Het is overigens geen vals dilemma: liegen en waarheid spreken zijn geen gelijkwaardige opties. En het per situatie bekijken levert bepaald niet altijd de beste optie op (lokaal maximum vs globaal maximum), ook daarmee is het risico reeel dat je anderen benadeelt.
Het enige belang van degene die dat geld lapt is dat er een dataset wordt gegenereerd waar hij wetenschappelijk verantwoorde conclusies aan kan verbinden. Of ik veertien of vijftien euro uit de pot haal maakt voor hem niet uit, want in beide gevallen draag ik evenveel bij aan zijn doel. De enige benadeelde partij hier ben jij blijkbaar, want degene die geld kwijt is klaagt er niet over.
???
Snap je wel wat een vals dilemma is? Neem het eerste voorbeeld van de Wikipedia-pagina: “[z]ou u op de aanrander schieten of hem gewoon uw vriendin laten verkrachten?” Vind je dat in dit geval wél sprake is van “gelijkwaardige opties”?

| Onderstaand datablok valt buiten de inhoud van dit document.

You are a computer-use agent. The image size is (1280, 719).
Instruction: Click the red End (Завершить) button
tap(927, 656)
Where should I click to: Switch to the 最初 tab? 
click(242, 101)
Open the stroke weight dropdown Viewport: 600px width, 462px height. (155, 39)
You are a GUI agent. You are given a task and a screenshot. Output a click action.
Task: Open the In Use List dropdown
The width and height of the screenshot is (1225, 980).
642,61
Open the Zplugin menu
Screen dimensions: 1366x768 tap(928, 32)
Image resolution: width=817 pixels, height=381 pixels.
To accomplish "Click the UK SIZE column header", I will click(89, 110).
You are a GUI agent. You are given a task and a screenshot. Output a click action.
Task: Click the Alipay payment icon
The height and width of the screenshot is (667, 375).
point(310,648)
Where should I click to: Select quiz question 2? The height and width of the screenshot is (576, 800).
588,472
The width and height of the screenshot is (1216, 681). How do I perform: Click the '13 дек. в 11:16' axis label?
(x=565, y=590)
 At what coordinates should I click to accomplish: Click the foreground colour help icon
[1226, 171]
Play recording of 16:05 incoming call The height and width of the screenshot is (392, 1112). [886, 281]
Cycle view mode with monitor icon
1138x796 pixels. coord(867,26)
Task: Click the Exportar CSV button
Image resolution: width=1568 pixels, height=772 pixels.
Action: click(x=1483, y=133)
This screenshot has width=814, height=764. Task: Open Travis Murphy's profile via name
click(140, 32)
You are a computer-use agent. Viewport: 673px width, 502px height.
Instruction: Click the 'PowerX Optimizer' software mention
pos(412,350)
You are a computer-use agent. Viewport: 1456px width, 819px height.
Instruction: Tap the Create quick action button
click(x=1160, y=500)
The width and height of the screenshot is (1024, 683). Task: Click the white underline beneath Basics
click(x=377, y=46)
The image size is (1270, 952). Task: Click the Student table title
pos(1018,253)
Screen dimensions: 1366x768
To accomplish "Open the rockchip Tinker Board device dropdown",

Globaal en lokaal? Op welke ruimte? De tijd? Een soort ruimte van strategieën, bijvoorbeeld het interval [0,1] waarin elke waarde correspondeert met de kans dat ik in een willekeurig gekozen situatie lieg? Of heb je het over Nash-evenwichten?
Misschien zou je hier iets duidelijk in kunnen zijn.
Euro = Maximaliseren en stimuleren Bonussen (Spanje verspeelt ‘ECB-bonus’) + socialiseren van de schulden (sns)
@30: Als je meer geld hebt dan eerlijke mensen doordat je liegt, ben je economisch sterker en heb je meer mogelijkheden en macht. Het is net als met doping in de sport, gewoon lullig voor de mensen die zich aan de regels houden.
Als we even de commentaren van economen over de crisis en het ontstaan ervan onder de loep nemen dan luister ik nog liever naar een sprookjesverteller van de Efteling. Werkelijk niemand, zelfs de heren met de titel hoogleraar, gaven zinnig commentaar of deden een juiste voorspelling. Snap dan ook werkelijk niet dat dit een universitaire opleiding is?
@41:
Zou het onderstaande een verklaring kunnen zijn?
Verstandige mensen studeren om hun kennis te verdiepen,
domme mensen om net te doen of ze verstand hebben.
@ 42 ja zo zou je het ook kunnen zeggen.